The Sai Baba cult, whose origins are in India, says it is a ‘service’ organisation whose aim is to help the poor. It emerged in the Seventies and has an estimated half a million devotees worldwide, with about 200,000 in Britain. Many of these members are in London, and actively recruiting. Sai Baba’s namesake is believed to be more powerful than God, the Buddha, and Mohammed. Devotees believe he can create sacred dust with health-giving powers out of thin air, and last year the cult converted many members of the cast of Grease to its cause. Sarah Miles is a believer; so is the founder of the Hard Rock Caf, multimillionaire Isaac Tigrett. Experts say that when Europeans devote themselves to Sai, they go for it 100 per cent.
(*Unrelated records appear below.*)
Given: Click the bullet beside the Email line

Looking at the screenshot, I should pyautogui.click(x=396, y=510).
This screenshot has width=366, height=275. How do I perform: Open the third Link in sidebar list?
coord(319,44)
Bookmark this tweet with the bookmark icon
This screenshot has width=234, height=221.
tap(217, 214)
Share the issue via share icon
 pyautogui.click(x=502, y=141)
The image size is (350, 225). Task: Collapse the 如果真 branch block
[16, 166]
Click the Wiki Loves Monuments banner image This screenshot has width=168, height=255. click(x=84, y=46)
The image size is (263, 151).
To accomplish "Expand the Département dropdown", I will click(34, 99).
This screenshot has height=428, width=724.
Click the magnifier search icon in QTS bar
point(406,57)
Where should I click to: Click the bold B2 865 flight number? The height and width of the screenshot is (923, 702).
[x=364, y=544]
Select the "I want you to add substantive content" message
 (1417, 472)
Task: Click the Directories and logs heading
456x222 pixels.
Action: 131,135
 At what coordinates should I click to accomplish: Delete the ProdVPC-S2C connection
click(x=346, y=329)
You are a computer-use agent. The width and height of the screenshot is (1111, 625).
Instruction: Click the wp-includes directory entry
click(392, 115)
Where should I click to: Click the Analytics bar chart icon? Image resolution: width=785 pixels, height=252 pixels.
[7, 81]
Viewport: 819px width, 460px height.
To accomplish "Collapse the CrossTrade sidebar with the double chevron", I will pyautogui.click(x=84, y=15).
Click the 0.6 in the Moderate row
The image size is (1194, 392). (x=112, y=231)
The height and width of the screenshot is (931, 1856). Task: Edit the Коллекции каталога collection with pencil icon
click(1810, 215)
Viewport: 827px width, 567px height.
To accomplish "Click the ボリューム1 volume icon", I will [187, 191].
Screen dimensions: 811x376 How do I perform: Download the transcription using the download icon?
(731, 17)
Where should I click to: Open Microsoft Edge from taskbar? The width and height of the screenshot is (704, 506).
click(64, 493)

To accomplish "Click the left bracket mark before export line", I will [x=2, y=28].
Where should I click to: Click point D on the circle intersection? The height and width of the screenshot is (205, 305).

However, as fast as cults are recruiting new members, the lights of people like David Bailey are coming on. A former disciple of Sai Baba, and the leader’s right-hand man in the West for four years, Bailey, a 44-year-old concert pianist with a religious background, got sucked into the cult after meeting Sai and being totally overwhelmed by him. He left, disillusioned, a year ago, when it became clear to him that the cult was ‘evil’. Bailey says, ‘I got drawn in because Sai Baba genuinely seemed to be doing good, and the people who introduced me to him were so convincing. I’ve always been someone who searches for different things, and, foolishly, I believed he was God.’
Sai Baba has been exposed as a fraud on Irish and Australian TV, and a showcase hospital in India which was ostensibly built to help the poor is, in fact, 80 per cent empty and charging high fees. There are also allegations of bodily organ sales to wealthy Arabs. Bailey says the leader’s ‘magic dust’ is a mixture of cow dung and sandalwood. Bailey’s stepson was, he claims, coerced into a French-kissing session with the cult leader, having been told it was an introduction to Tantric sex and would improve his ‘kundalini spirit’. There has been an attempt on the leader’s life, and several young men have come forward with allegations of sexual abuse against him. Their testimonies can be found on the Internet.
Sai Baba’s days, however, may be numbered. The man who thinks he is God recently became ill. Bailey concludes, ‘Lots of people are beginning to wonder about his immortality. If he really is God, he wouldn’t have had a heart attack, would he?’